The Post reports that have purchase offers have gone out to the 33 owners of the properties that the DC government needs to acquire for the new Nationals stadium. Owners have 30 days to sell, or the city will begin eminent domain proceedings, at which point a judge will determine the fair market value to pay the owner, and the property will be acquired. The article mentions that "some owners" are saying that the offers are too low, although the only example given is an owner of a car-repair shop, whose land was assessed at $507,000 this year, who was offered $1.74 million for his 9,500-sq-ft property. As the article notes: "Real estate experts say that the city's offers are expected to be well below what property owners just beyond the ballpark site are getting from private developers who are speculating that the area will be a hot spot once the stadium is completed. Under eminent domain laws, the District is not required to make offers that take into account the financial impact of the proposed stadium." (If you're one of these property owners, and you want to whisper in my ear what the city is offering you, I'll listen!)

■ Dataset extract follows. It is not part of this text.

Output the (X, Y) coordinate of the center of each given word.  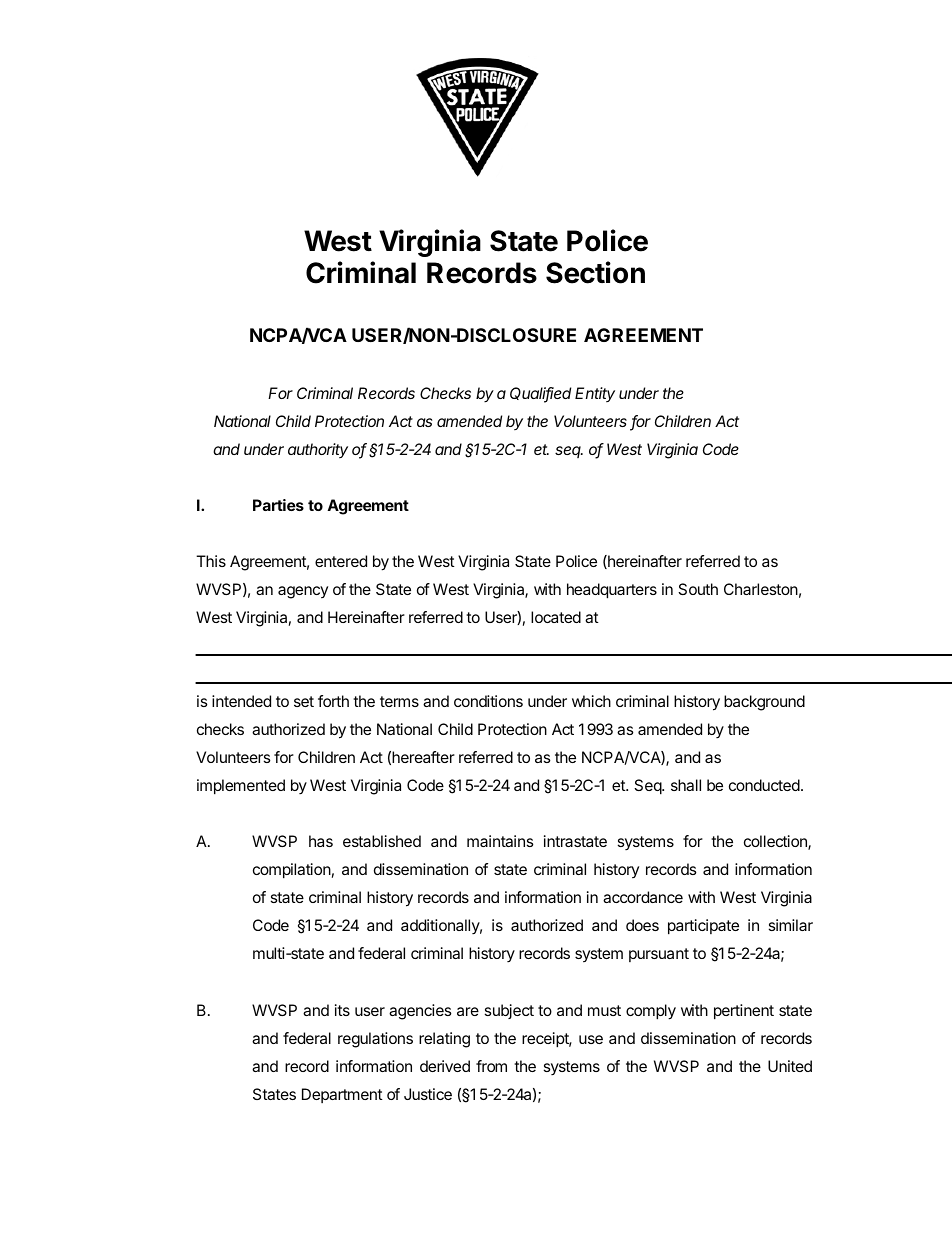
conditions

More posts: Nationals Park

Eakin-Youngentob has christened its Capper / Carrollsburg redevelopment "Capitol Quarter." EYA will be building more than 240 market rate, for-sale homes, and also 130 affordable for-sale and rental homes, with pre-construction sales expected to begin in Spring, 2006.  If you're interested in this project, be sure to sign up for their Preview List, as list members usually get the first word on sales.

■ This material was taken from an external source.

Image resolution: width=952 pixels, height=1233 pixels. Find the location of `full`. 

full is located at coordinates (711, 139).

More posts: Capper, Capitol Quarter

Today's DC Extra in the Post  profiles Paul Devrouax and Marshall Purnell, the local architects who are partnering with HOK Sport to design the new Nationals stadium. From the article: "HOK Sport has more than 300 employees and is internationally renowned for its stadiums and arenas. It is relying on Devrouax & Purnell, which has about 30 employees, to complement its expertise by providing an intimate knowledge of the city. [...] The involvement of Devrouax and Purnell in the ballpark is important for another reason: As black architects in a white-dominated field, the duo has been working for decades to put their stamp on the city." And, since I know you're wondering, there's still no date announced for when the design will be unveiled.